Polizeitadel zur Primetime

Darüber hinaus ist Mangrove keine Einzelarbeit, sondern Teil von Small Axe, einer Anthologie aus fünf Filmen, die alle in der westindischen Community Londons der 1970er- und 80er-Jahre angesiedelt sind. Die Entscheidung für den britischen Staatssender – McQueen bestand auf BBC One, nur dann könnte es auch seine "Mum" sehen – ist eine dezidiert politische. Man muss sich nur vorstellen, der ORF gäbe eine vergleichbare Summe für eine Fernsehproduktion über Einwanderergeschichte in Österreich aus, in der Polizisten "the beast" sind.

Small Axe – der Titel geht zurück auf einen Bob-Marley-Song über das Wirken der kleinen Axt am großen Baum – gehört zum Besten, was dieses Jahr filmisch zu bieten hat. Jeder Film verführt mit anderer Sensibilität. Gemeinsam ergeben sie ein Bild der Herausforderungen eines Lebens, in dem das eigene Selbstverständnis jederzeit dadurch ausgehöhlt wird, dass man auf seine Hautfarbe reduziert wird.
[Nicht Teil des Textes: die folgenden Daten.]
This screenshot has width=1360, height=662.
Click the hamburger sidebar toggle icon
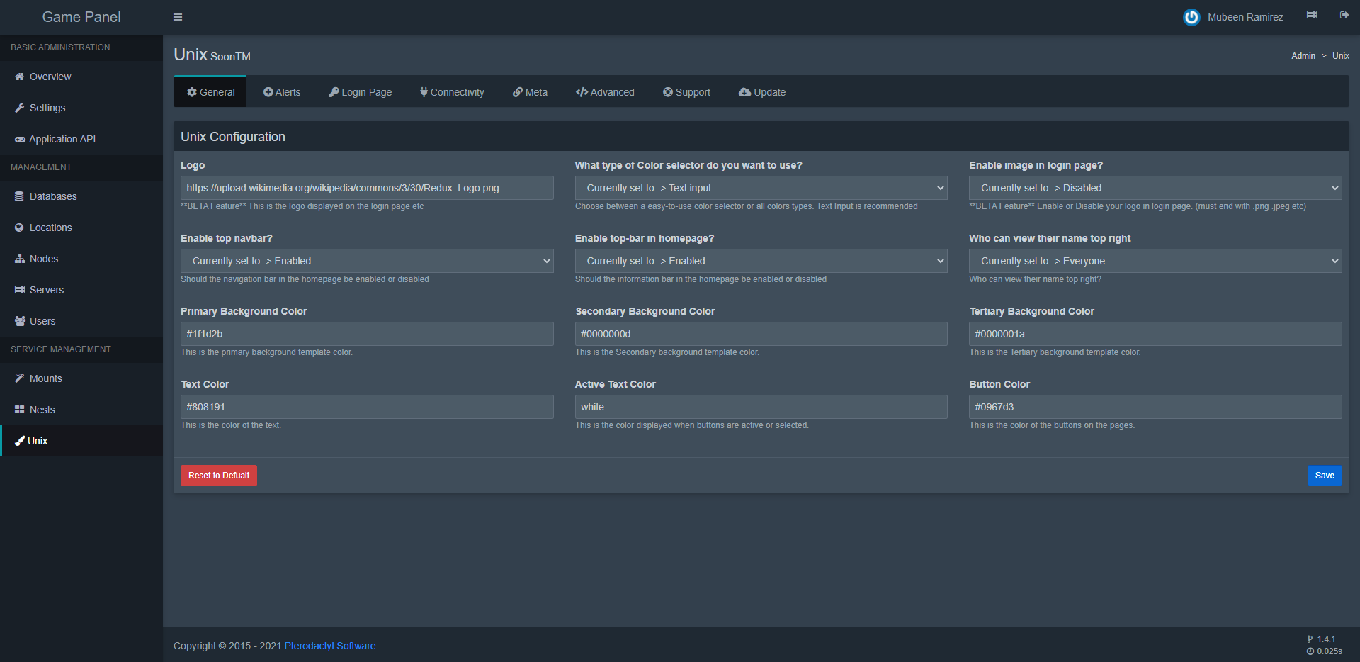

Zum Beispiel wie in jener Szene aus Red, White and Blue, in der Leroy Logan (verkörpert vom Star Wars-Star John Boyega) seinen von der Polizei misshandelten Vater im Spital besucht und sich dann erst beim Lauftraining die Wut aus den Lungen schreit. Er ist dabei, selbst Polizist zu werden. Auch diese Geschichte ist wahr: Der Film veranschaulicht, wie Leroy durch seinen Idealismus in Isolation gerät, sein Vater sitzt stumm neben ihm, Freunde meiden, Kollegen schätzen ihn gering. Mit subtiler Note verwandelt McQueen die Uniform zum Symbol. Gefällt er sich anfangs in seiner feschen neuen Identität im Spiegel, starrt Leroy sie später an, als hätte sie sich wie eine Haut von ihm abgelöst.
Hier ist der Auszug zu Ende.